LISTED RECORDS:
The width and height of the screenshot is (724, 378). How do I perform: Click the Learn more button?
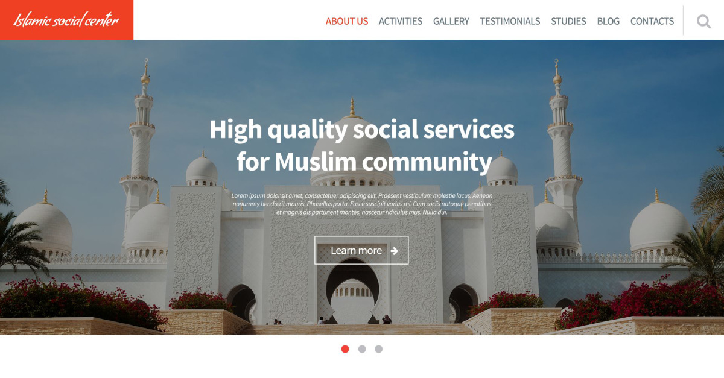361,250
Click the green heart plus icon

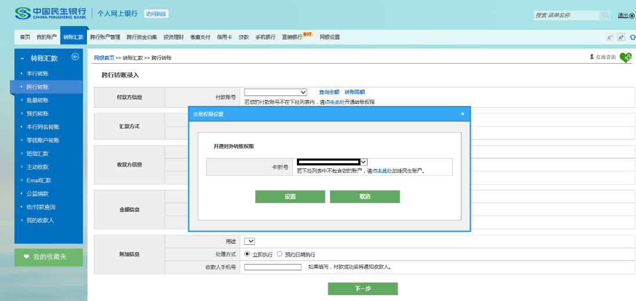click(626, 57)
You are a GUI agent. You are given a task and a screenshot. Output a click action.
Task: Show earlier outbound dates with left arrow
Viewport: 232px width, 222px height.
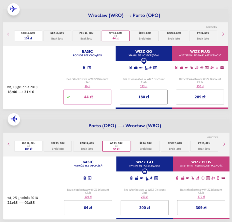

EXERCISE: Every entry should be written out word for word, except for its pictures.

OUTPUT FOR THIS TASK:
The width and height of the screenshot is (724, 378). How do I perform: Click the Learn more button?
361,250
Click the green heart plus icon

click(626, 57)
You are a GUI agent. You are given a task and a screenshot. Output a click action.
Task: Show earlier outbound dates with left arrow
Viewport: 232px width, 222px height.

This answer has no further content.